En dépit de ces succès législatifs et d’un soutien relatif de la part du gouvernement, les associations de santé, soumises à une forte pression dans un pays perpétuellement menacé, se voyaient obligées d’anticiper des situations de crise. « Depuis 2014, l’Ukraine est un pays qui vit sous la menace permanente de la Russie et ce sont toujours les organisations de la société civile qui jouent un rôle essentiel pour faire face aux défaillances de l’Etat » considère Vincent. « Le fonds mondial, l’un des principaux fournisseurs d’antirétroviraux, avait anticipé la guerre en constituant des stocks et les envoyant dans des régions à l’Ouest. Les associations avaient mis en place des plans d’évacuation et des stratégies de secours dans l’accès aux traitements.» 

Une situation que confirme Eugene : « Certain.es disposaient déjà de plusieurs mois de traitements, les hôpitaux distribuaient déjà beaucoup en raison des conflits antérieurs avec la Russie» explique-t-il.  Pourtant, depuis le début de l’invasion il y a un peu plus d’un mois, la violence et l’ampleur de la destruction et de la guerre sont néanmoins si inédites qu’elles ont profondément fracturé l’écosystème de soin et de santé. Et si les troupes russes se retirent désormais de la capitale, elles occupent encore de vastes portions du territoire au sud et à l’est.

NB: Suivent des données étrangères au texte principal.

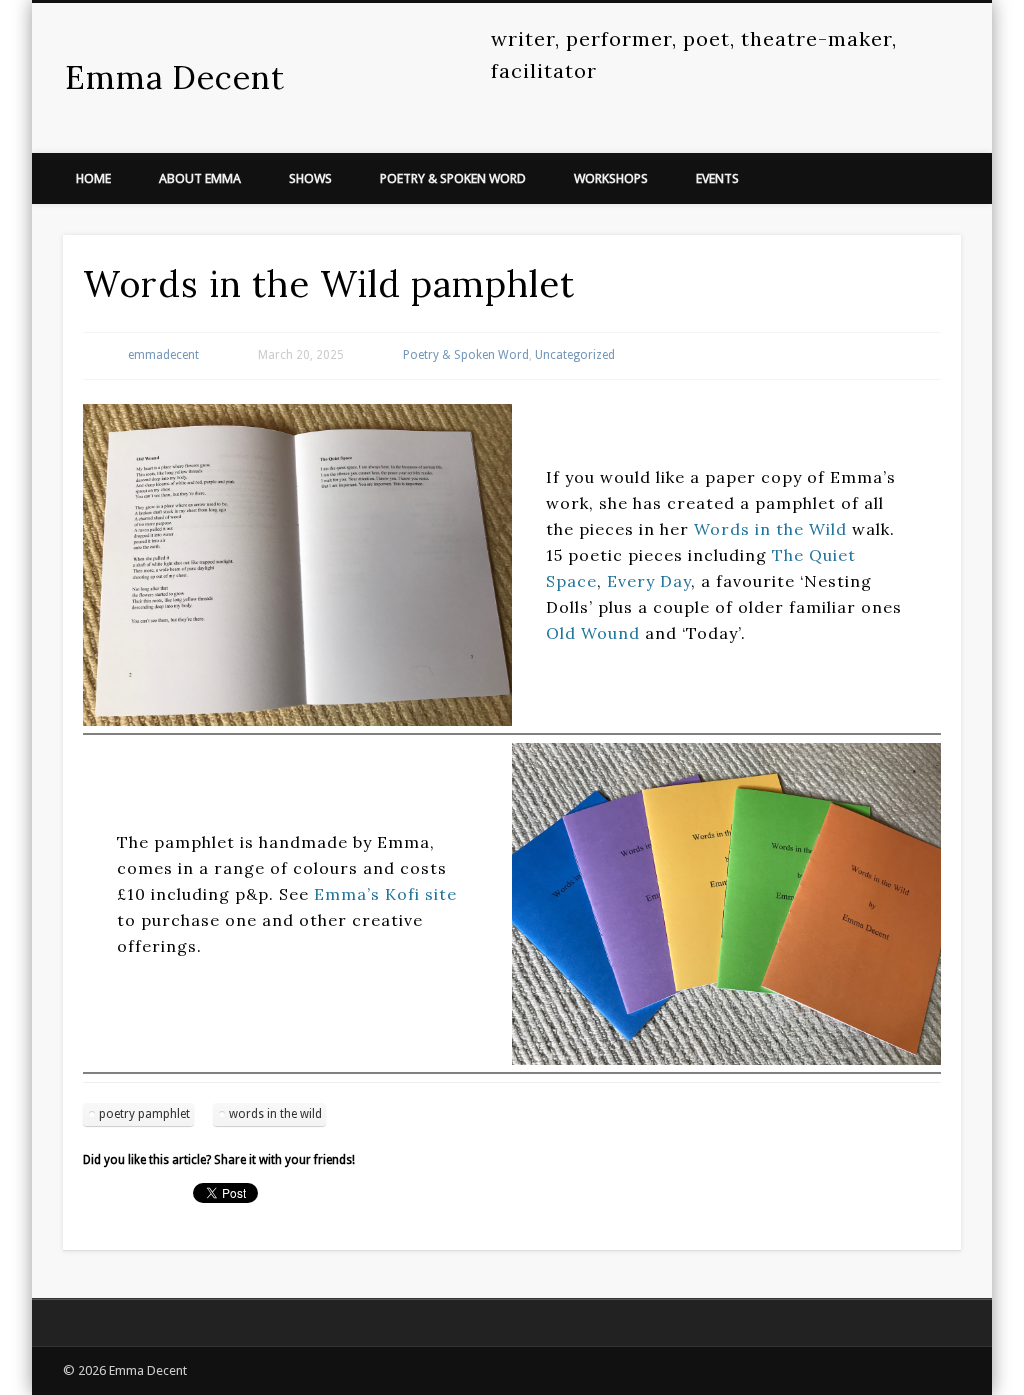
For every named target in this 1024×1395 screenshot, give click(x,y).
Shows (310, 178)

Diffusion des IST et du VIH

Pendant que certaines associations comme Insight LGBTQ ou l’organisation 100% Life continuent d’organiser des distributions de médicaments et d’hormones, certaines, comme Alliance Global, retournent également dans les villes bombardées plus à l’est pour récupérer des stocks disponibles afin de les distribuer ailleurs. « Un de nos coordinateurs à Kharkiv, qui avait été évacué à Dnipro, est reparti récemment à Kharkiv. Il a risqué sa vie pour récupérer des stocks d’antirétroviraux et de Prep pour les ramener ensuite à Dnipro afin qu’ils bénéficient aux personnes réfugiées » raconte ainsi Andreii. Ce dernier évoque également l’importance de l’arrivée de nouveaux stocks venus des Etats-Unis via le dispositif gouvernemental américain Pepfar dont la livraison avait été retardée par l’aggravation du conflit. S’il est encore trop tôt pour mesurer l’ampleur des conséquences de la guerre sur les taux de contaminations, il ajoute qu’« une guerre prolongée aura très certainement un impact très négatif sur la diffusion du VIH, des hépatites virales, de la tuberculose et des ISTs ». Diffusion des IST et du VIH

Plus de 4 millions d’Ukrainiens auraient ainsi quitté le pays et dix millions seraient en mouvement selon les chiffres de l’HNCR (Haut Commissariat des Nations unies pour les réfugiés). Les déplacements forcés, la traversée des frontières (quand cela est possible) et l’arrivée dans des pays non préparés pour assurer le suivi des personnes multiplient les risques.

Mutations du VIH ?

Les risques de propagation sont donc de plus en plus importants. « Quand on est une personne migrante, on a plus de difficulté à accéder aux services de santé, de prévention, à se protéger de situations où l’on est amené à se mettre en situation de risque » analyse Vincent. Selon lui « l’enjeu est évidemment de permettre que les personnes continuent à avoir accès aux médicaments quand il y aura de moins en moins de stock » mais aussi tout au long du parcours migratoire. « Dans un tel contexte,  les mutations du VIH sont très probables ». Il rappelle ainsi qu’une interruption de traitement pourrait encourager l’apparition et la diffusion de formes plus résistantes, comme cela est déjà le cas avec la tuberculose depuis plusieurs années. « C’est aussi ce que l’on a pu observer dans des zones de conflit, en République Démocratique du Congo. Il y a alors deux options: soit les personnes ont accès à des traitements plus chers, uniquement disponibles dans certaines pays du Nord. Soit elles meurent.

La guerre est le pire scénario pour le VIH, c’est une bombe à retardement. Il faut qu’il y ait une mobilisation des agences internationales et des pays qui accueillent pour que les prises en charges médicales sur les questions de santé sexuelle soient véritablement prises en compte».